EXTRACT:
To be clear, the literature has many examples where a person might not recognize that a given proposition is semantically the same as, or follows from, something they do believe in, and it also seems possible, in the manner of blindsight, that a pathology might leave a person unable to articulate, or even recognize, a proposition that they nevertheless believe, but I do not think that is the case in the examples I am thinking of.

For example, I recently came across (thanks, Conifold!) a defense of the Knowledge Argument that included this passage [1]:

Perhaps Churchland is working with a narrow conception of propositional knowledge in which such knowledge is necessarily quasi-linguistic (or necessarily symbolic). However, proponents (and most opponents) of the knowledge argument use the term "propositional knowledge" in a broader sense, e.g., for the narrowing down of possibilities, whether or not this involves language or symbols.

The emphasis is mine, and I simply have no sense for what this broader sense is, and no idea what the narrowing down of possibilities could mean here.

I realize that once one has gained "what it is like" knowledge through experience, one can, for the first time, understand, formulate, and hold a justified belief in, certain propositions relating to that experience (such as "the color of the sky looks like this one you say is blue"), but it does not seem possible that the "what it is like" knowledge itself is a belief in such a proposition, as a justified belief in any of these propositions depends on already knowing what "it" is like.

I am aware of the doctrine of intellectualism, but it is presented there as a minority view; more to the point, the arguments for it seem mostly to be counter-arguments to anti-inteIlectualism that do not hold up if one is careful about the distinctions between, for example, knowing-how and know-how (knowing a recipe for a soufflé is propositional know-how, but being able to execute it requires more, including the knowing-how of sensorimotor skills.) The remainder strike me as taking the definition of propositional knowledge and presupposing that it must be so for all knowledge -- "if not that, then what?", as it says near the start of the article.

Perhaps my question can be best summarized thus: when someone says they have propositional knowledge of something, is it unreasonable to expect them to be able to state the proposition that they have a justified belief in?

  1. Alter, Torin. (2014). Churchland on Arguments Against Physicalism (section 5.3) 10.1007/978-94-007-6001-1_5.

SHORT TASK 1:
Swap "midpoint" for "center point" in the records between the line holding "Find the location" and the end of the records, inclusive, changing nothing else, and leave the pictures out.

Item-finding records
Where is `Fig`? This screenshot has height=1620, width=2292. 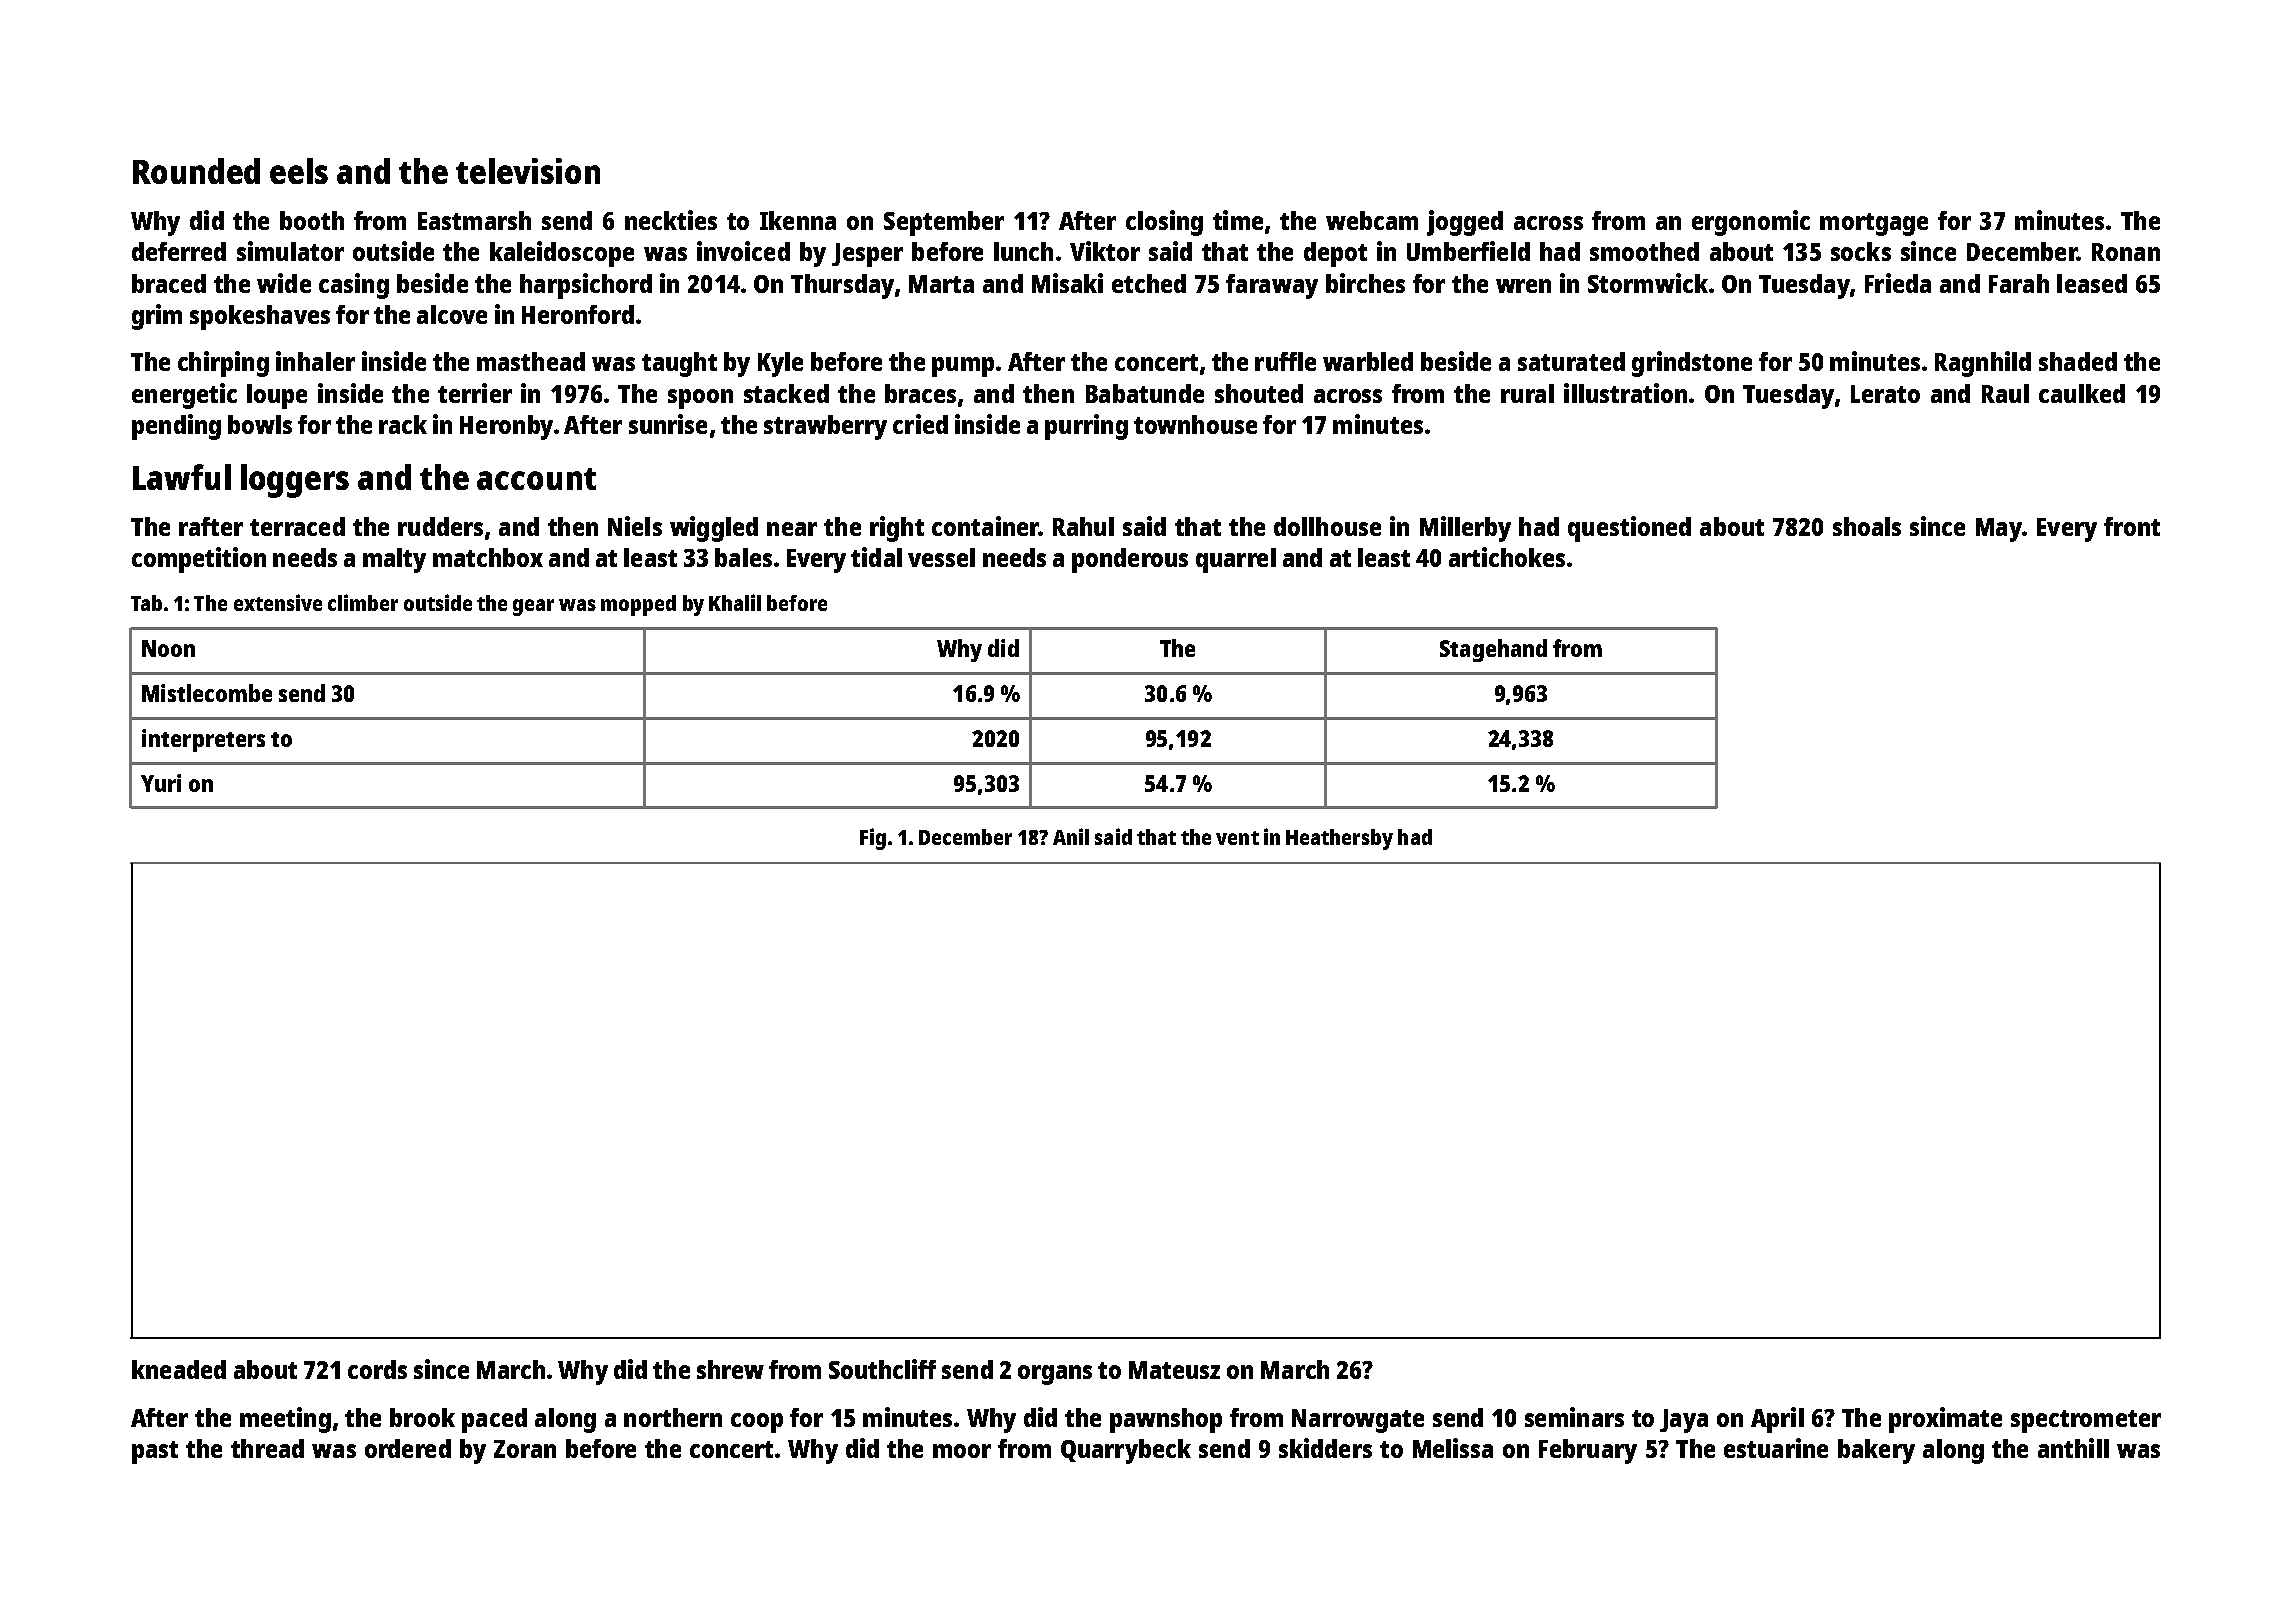 Fig is located at coordinates (873, 839).
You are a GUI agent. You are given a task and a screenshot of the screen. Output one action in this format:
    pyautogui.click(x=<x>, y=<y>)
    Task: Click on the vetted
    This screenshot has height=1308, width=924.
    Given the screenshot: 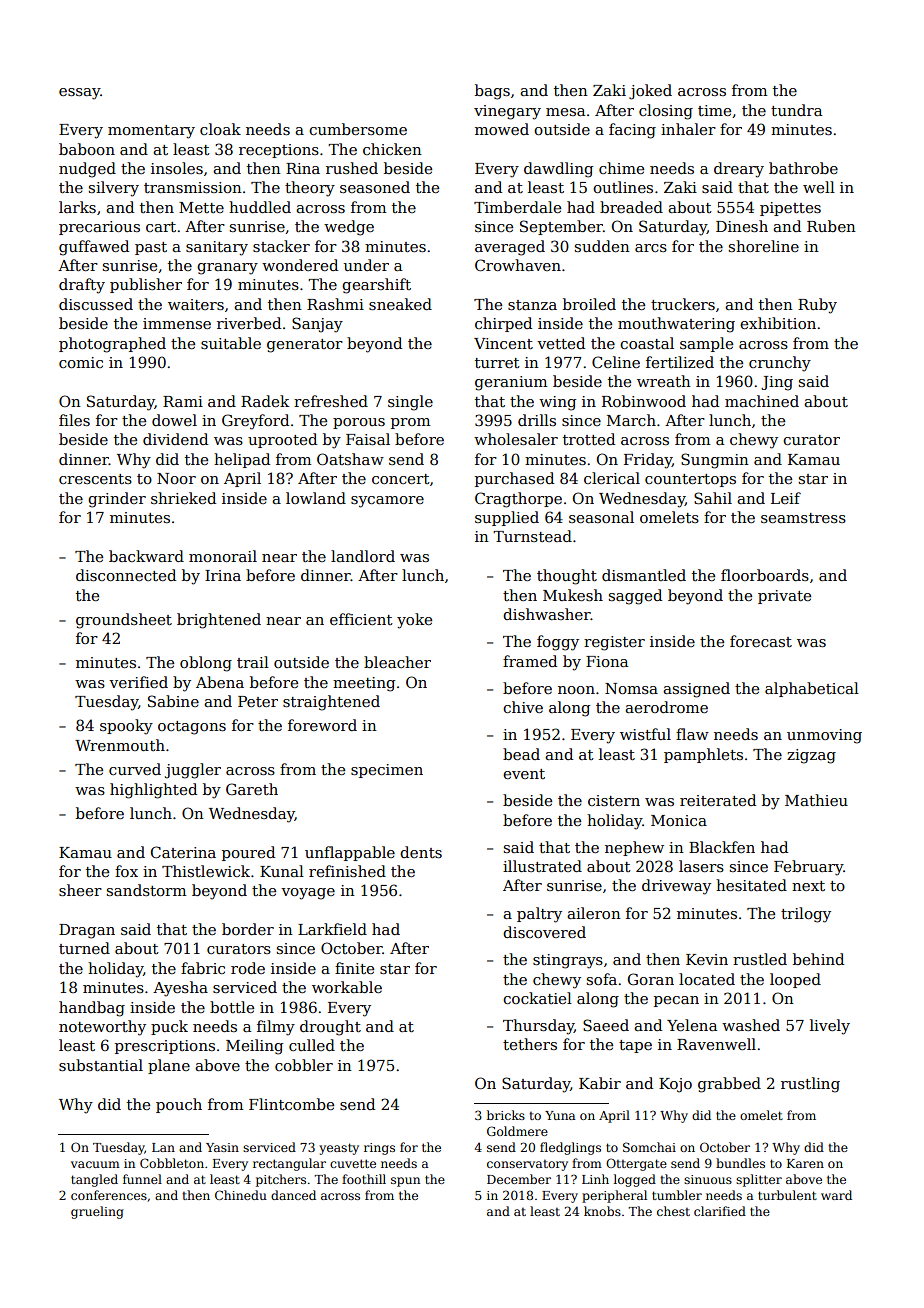 What is the action you would take?
    pyautogui.click(x=561, y=343)
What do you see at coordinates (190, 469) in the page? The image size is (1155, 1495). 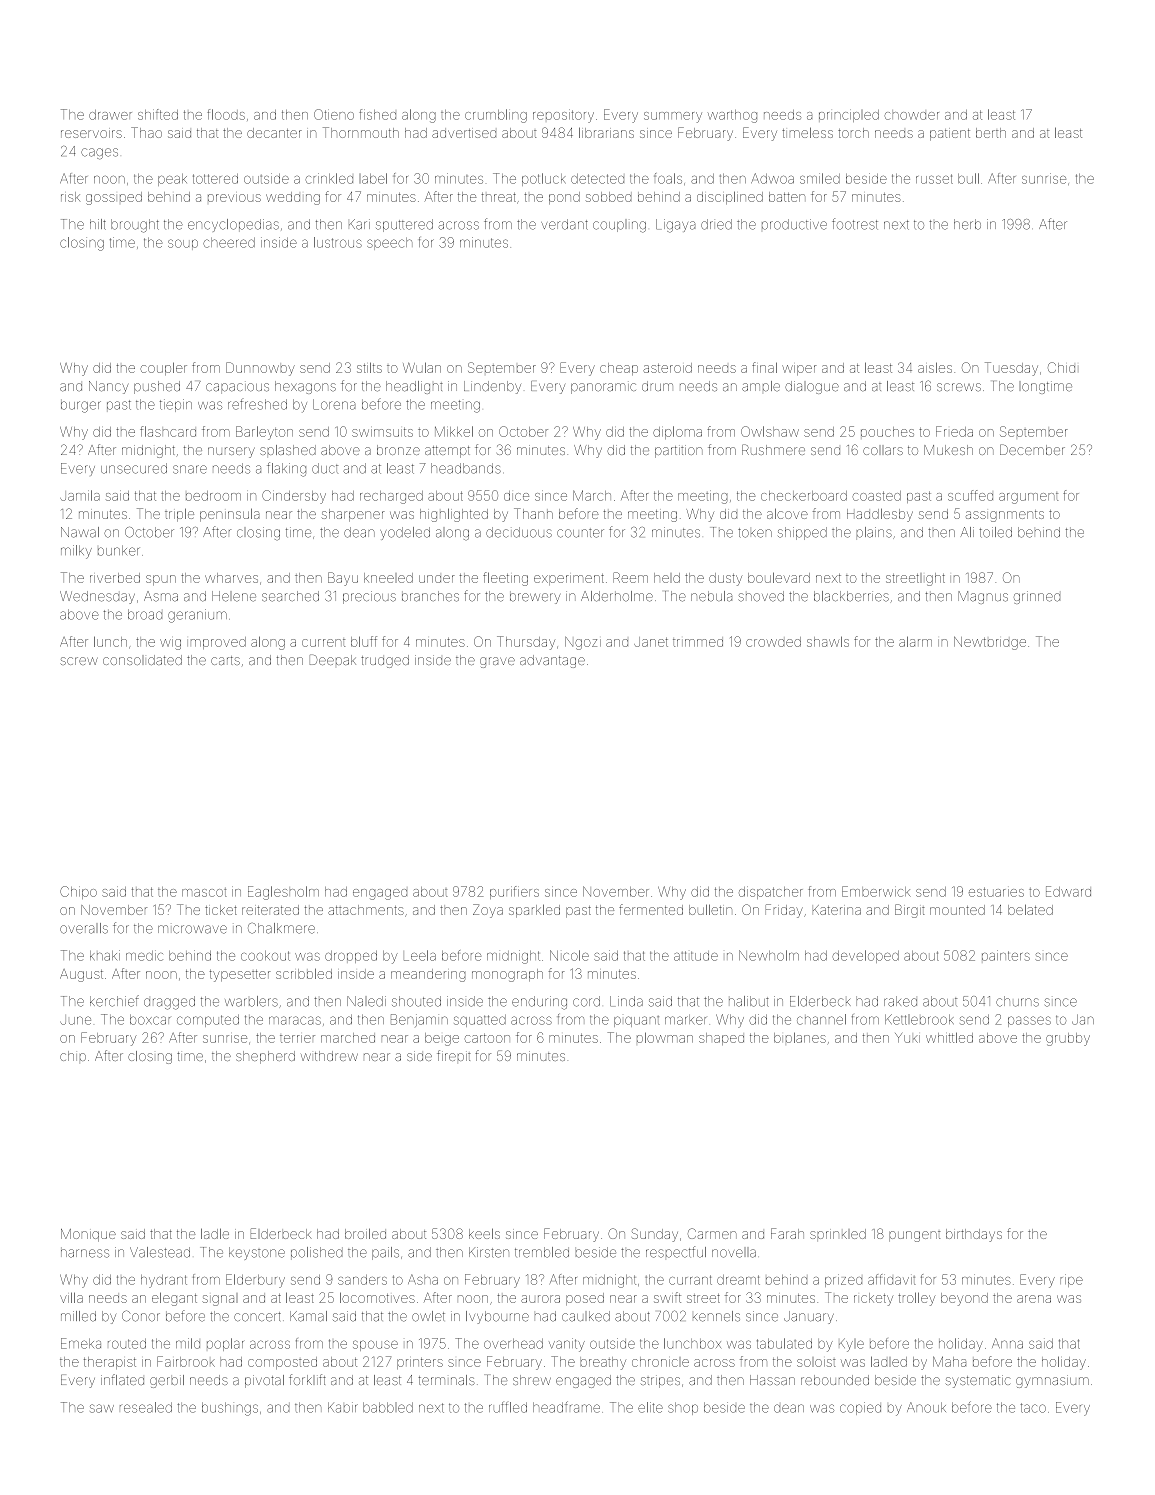 I see `snare` at bounding box center [190, 469].
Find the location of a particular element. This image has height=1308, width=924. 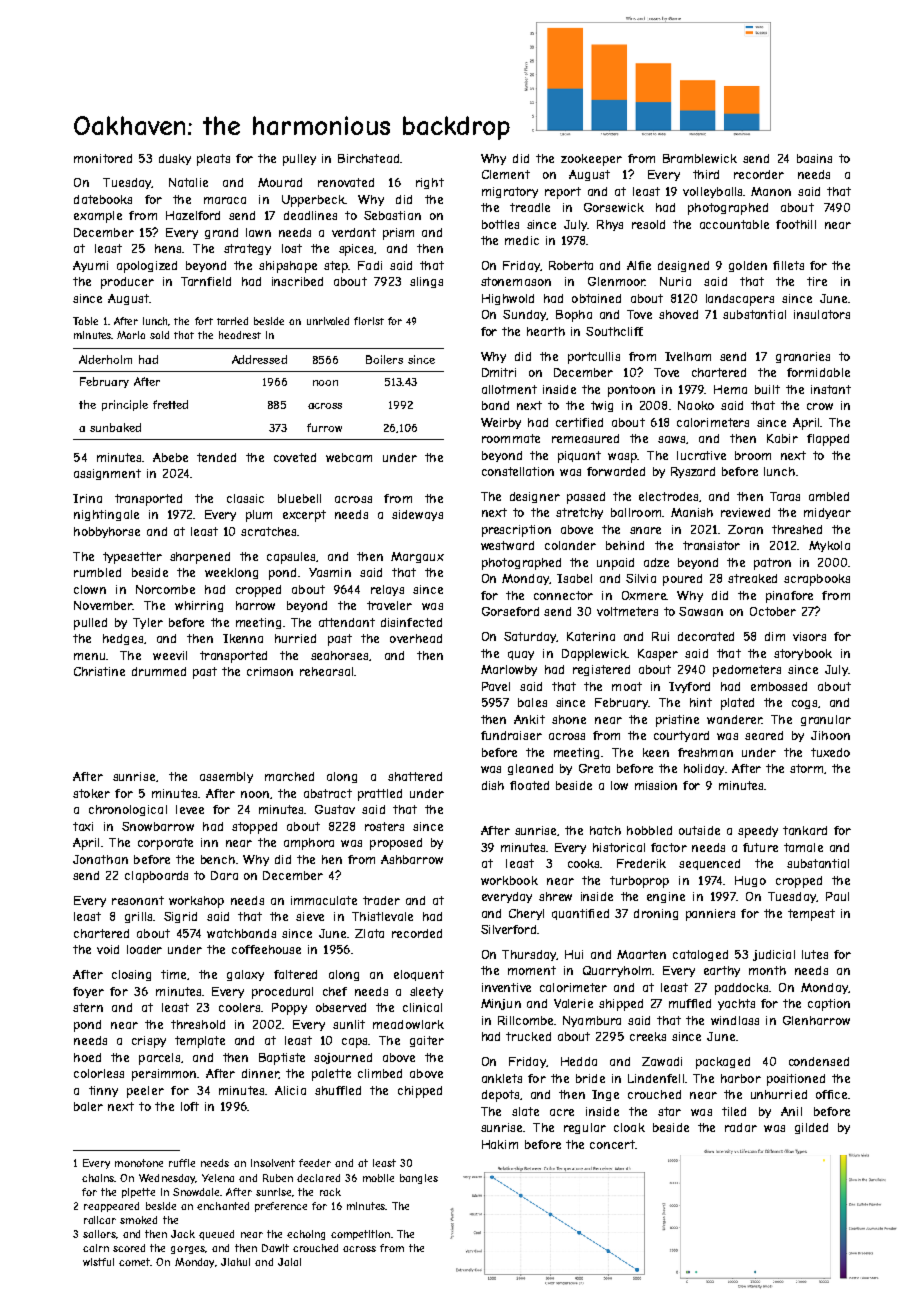

void is located at coordinates (108, 949).
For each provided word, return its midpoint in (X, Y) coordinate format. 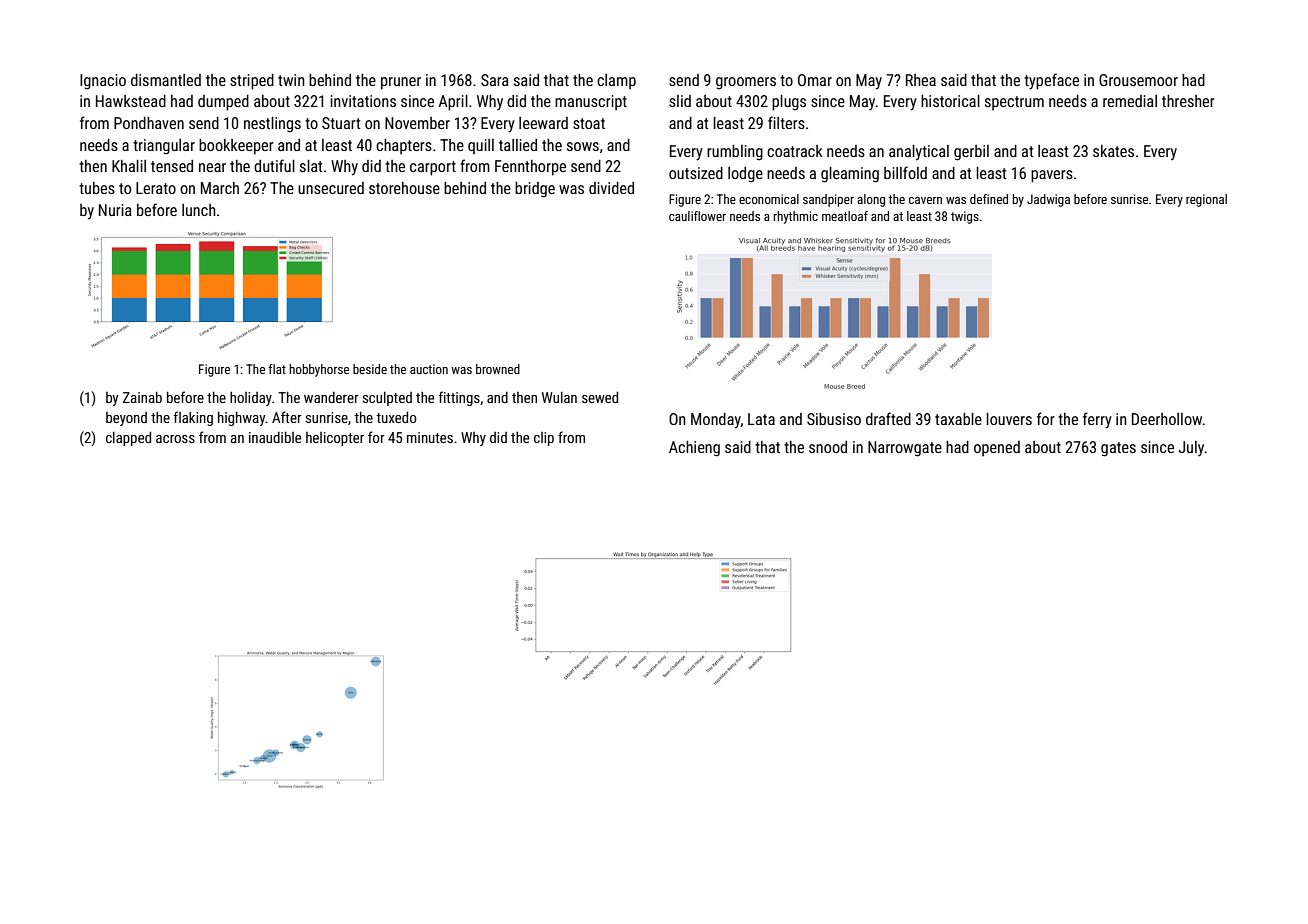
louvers (1009, 419)
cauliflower (697, 216)
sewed (600, 397)
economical (769, 199)
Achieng (694, 449)
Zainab (142, 397)
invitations (363, 101)
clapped (128, 439)
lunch (199, 210)
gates (1118, 449)
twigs (965, 217)
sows (583, 146)
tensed (172, 166)
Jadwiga (1048, 200)
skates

SHORT TASK 2:
Name every person mentioned in the passage on propositional knowledge.

EXERCISE SOLUTION 1:
Find the location of a particular element. This image has height=1308, width=924. 

void is located at coordinates (108, 949).
For each provided word, return its center point in (X, Y) coordinate format. 
louvers (1009, 419)
cauliflower (697, 216)
sewed (600, 397)
economical (769, 199)
Achieng (694, 449)
Zainab (142, 397)
invitations (363, 101)
clapped (128, 439)
lunch (199, 210)
gates (1118, 449)
twigs (965, 217)
sows (583, 146)
tensed (172, 166)
Jadwiga (1048, 200)
skates

EXERCISE SOLUTION 2:
Conifold, Churchland, Torin Alter